A Najaf ieri, nella residenza di al-Sistani, si è consumato un incontro «senza precedenti», dice la tv satellitare Al-Arabiya. E, in effetti, così è stato. A porte chiuse e con la presenza dei soli interpreti, i due leader carismatici religiosi hanno parlato del ruolo della fede in Dio e dell’impegno per la promozione dei più alti valori morali. Nelle considerazioni di al-Sistani hanno trovato spazio anche i temi della povertà, della persecuzione religiosa e intellettuale, dell’assenza di giustizia sociale – in particolare nei contesti di guerre – della paralisi economica e del fenomeno dello sfollamento che colpisce molti popoli della regione, specie quello palestinese che vive nei territori occupati. «I cristiani, come tutti i cittadini iracheni, devono vivere in pace e sicurezza», ha detto al-Sistani.

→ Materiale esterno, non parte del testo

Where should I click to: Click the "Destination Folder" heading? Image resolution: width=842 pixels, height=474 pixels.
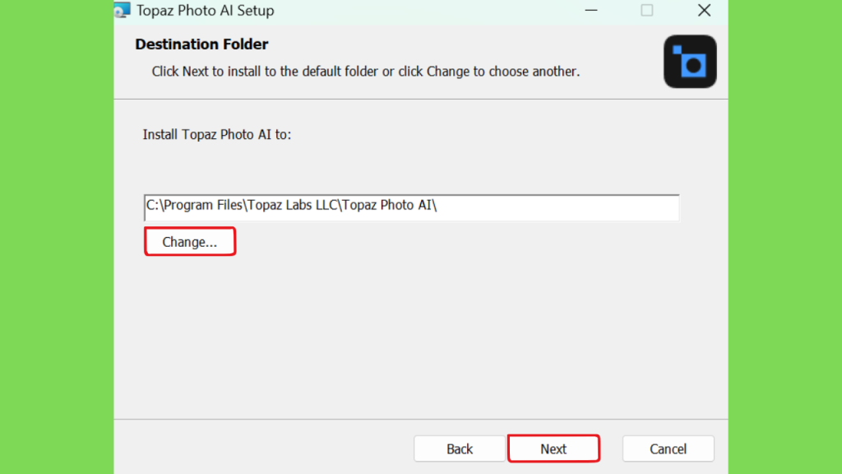point(201,44)
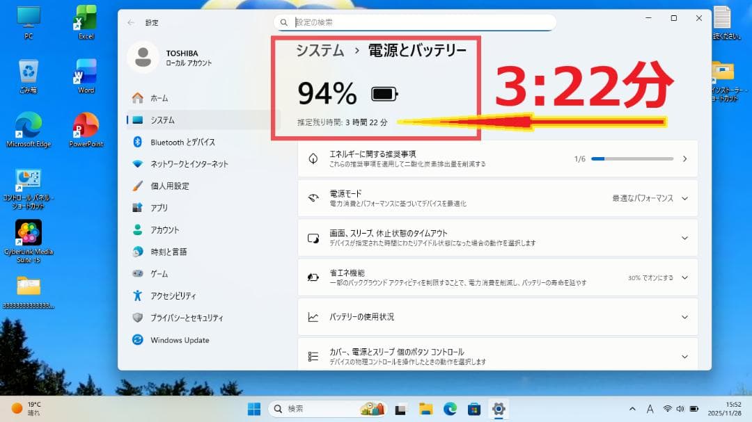Select アクセシビリティ settings

175,295
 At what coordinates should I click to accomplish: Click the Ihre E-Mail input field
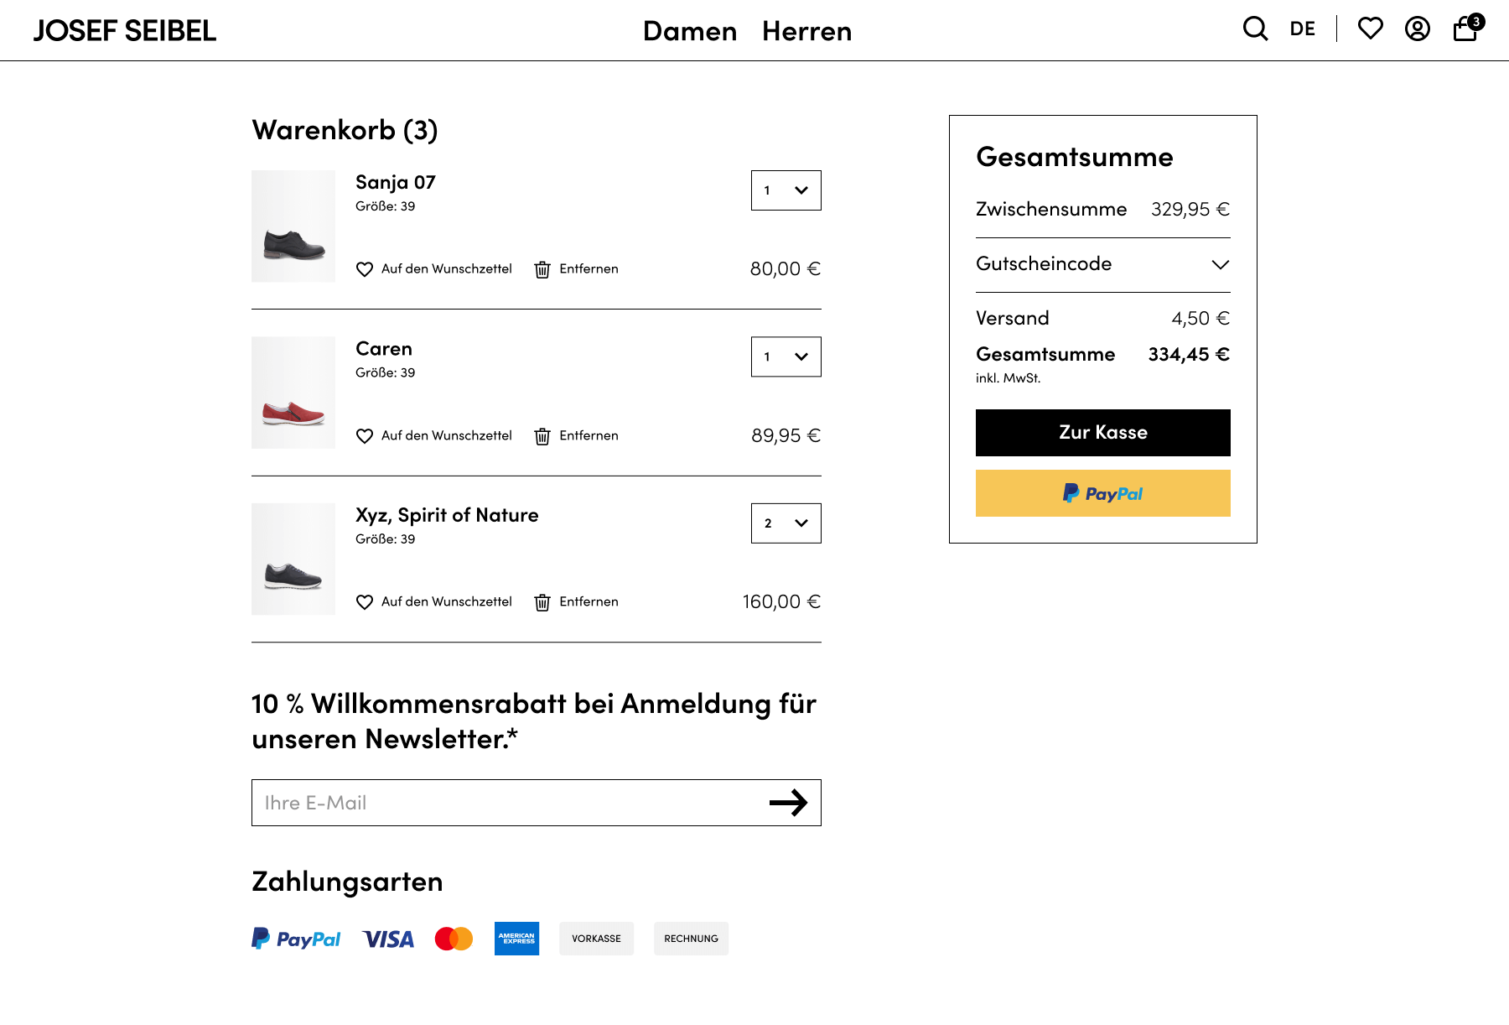coord(503,803)
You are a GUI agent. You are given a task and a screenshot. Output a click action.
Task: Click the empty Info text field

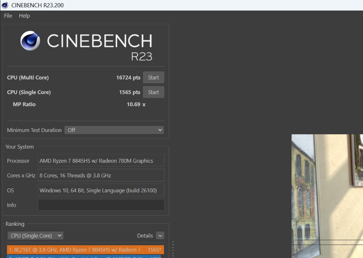tap(101, 205)
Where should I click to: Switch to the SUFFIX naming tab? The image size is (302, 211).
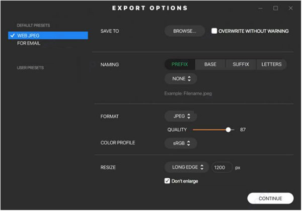click(241, 64)
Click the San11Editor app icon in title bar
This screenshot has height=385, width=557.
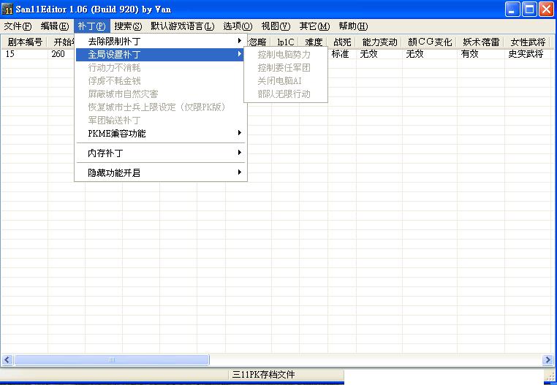8,9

I due hanno parlato anche del ruolo che i grandi leader religiosi e spirituali dovrebbero svolgere nell’affrontare queste vicende, esercitando allo stesso tempo una funzione di sensibilizzazione, in particolare verso le grandi potenze perché – ha detto l’ayatollah – «diano priorità alla ragione rinunciando al linguaggio della guerra: non mettano prima i propri interessi a discapito dei diritti dei popoli di vivere in libertà e con dignità».Il Papa è arrivato all’abitazione di al-Sistani, presso il Santuario dell’Imam Ali, considerato dagli sciiti terzo luogo santo dell’Islam dopo la Sacra Moschea della Mecca e la Moschea del Profeta di Medina, intorno alle sette della mattina. Alcune colombe bianche sono state fatte volare all’arrivo di Francesco nello stretto vicolo davanti alla residenza stessa. L’immagine della colomba, simbolo di pace, fra l’altro è stata utilizzata per accompagnare le foto del Pontefice e del leader degli sciiti che campeggiano in tutto l’Iraq.
Papa Francesco è stato accolto fuori della residenza del grand ayatollah dal figlio Mohammed Rida che lo ha accompagnato nella sala dove ha avuto luogo il colloquio privato, prima del quale il pontefice ha tolto le scarpe in segno di rispetto. Presenti anche alcuni ragazzi che hanno sventolato le bandiere dell’Iraq e della Città del Vaticano. Mentre nei cartelloni di benvenuto lungo la strada campeggiava la scritta «Voi siete parte di noi e noi siamo parte di voi», con sotto raffigurati i volti del Papa e di al-Sistani. In diversi hanno voluto commentare lo storico evento. Fra questi, un tweet di Mohammad Ali Abtahi, stretto collaboratore dell’ex presidente iraniano Khatami. L’incontro tra Francesco e l’Ayatollah al-Sistani, scrive, «può frenare la violenza religiosa o almeno creare un confine tra la pacifica autenticità delle religioni e la violenza religiosa». Al termine, dopo aver posato per la foto ufficiale, il Papa si è trasferito in auto all’aeroporto di Najaf da dove è decollato per Ur.